The reply must reproduce each line below exactly.

== Segment start ==

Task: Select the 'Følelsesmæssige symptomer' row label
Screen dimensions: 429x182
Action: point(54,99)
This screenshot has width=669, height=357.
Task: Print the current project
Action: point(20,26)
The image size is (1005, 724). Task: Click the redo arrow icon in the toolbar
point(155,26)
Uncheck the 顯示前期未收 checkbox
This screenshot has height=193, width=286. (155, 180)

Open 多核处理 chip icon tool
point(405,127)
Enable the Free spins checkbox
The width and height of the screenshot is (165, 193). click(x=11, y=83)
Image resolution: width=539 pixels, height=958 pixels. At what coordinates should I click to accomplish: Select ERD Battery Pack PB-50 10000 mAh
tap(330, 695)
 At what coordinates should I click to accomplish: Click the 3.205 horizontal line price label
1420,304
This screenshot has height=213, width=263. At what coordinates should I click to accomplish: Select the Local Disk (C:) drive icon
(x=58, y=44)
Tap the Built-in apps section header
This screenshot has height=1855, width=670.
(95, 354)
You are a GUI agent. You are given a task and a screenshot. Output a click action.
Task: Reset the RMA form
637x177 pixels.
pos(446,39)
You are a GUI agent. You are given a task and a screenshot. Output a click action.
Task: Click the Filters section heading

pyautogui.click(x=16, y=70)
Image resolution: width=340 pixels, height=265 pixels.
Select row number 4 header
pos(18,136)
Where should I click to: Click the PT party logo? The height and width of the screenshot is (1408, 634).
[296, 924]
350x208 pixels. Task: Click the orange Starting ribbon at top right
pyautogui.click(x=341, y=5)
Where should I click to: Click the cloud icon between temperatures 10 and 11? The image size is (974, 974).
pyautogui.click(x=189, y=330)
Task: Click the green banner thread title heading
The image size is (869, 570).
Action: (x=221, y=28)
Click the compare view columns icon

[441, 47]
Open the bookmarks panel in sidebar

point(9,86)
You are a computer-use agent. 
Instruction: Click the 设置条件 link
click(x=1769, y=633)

== Segment end ==

[YOUR SOLUTION]:
Task: Select the 'Følelsesmæssige symptomer' row label
Screen dimensions: 429x182
Action: point(54,99)
This screenshot has width=669, height=357.
Task: Print the current project
Action: point(20,26)
The image size is (1005, 724). Task: Click the redo arrow icon in the toolbar
point(155,26)
Uncheck the 顯示前期未收 checkbox
This screenshot has height=193, width=286. (155, 180)

Open 多核处理 chip icon tool
point(405,127)
Enable the Free spins checkbox
The width and height of the screenshot is (165, 193). click(x=11, y=83)
Image resolution: width=539 pixels, height=958 pixels. At what coordinates should I click to accomplish: Select ERD Battery Pack PB-50 10000 mAh
tap(330, 695)
 At what coordinates should I click to accomplish: Click the 3.205 horizontal line price label
1420,304
This screenshot has height=213, width=263. At what coordinates should I click to accomplish: Select the Local Disk (C:) drive icon
(x=58, y=44)
Tap the Built-in apps section header
This screenshot has height=1855, width=670.
(95, 354)
You are a GUI agent. You are given a task and a screenshot. Output a click action.
Task: Reset the RMA form
637x177 pixels.
pos(446,39)
You are a GUI agent. You are given a task and a screenshot. Output a click action.
Task: Click the Filters section heading

pyautogui.click(x=16, y=70)
Image resolution: width=340 pixels, height=265 pixels.
Select row number 4 header
pos(18,136)
Where should I click to: Click the PT party logo? The height and width of the screenshot is (1408, 634).
[296, 924]
350x208 pixels. Task: Click the orange Starting ribbon at top right
pyautogui.click(x=341, y=5)
Where should I click to: Click the cloud icon between temperatures 10 and 11? The image size is (974, 974).
pyautogui.click(x=189, y=330)
Task: Click the green banner thread title heading
The image size is (869, 570).
Action: (x=221, y=28)
Click the compare view columns icon

[441, 47]
Open the bookmarks panel in sidebar

point(9,86)
You are a computer-use agent. 
Instruction: Click the 设置条件 link
click(x=1769, y=633)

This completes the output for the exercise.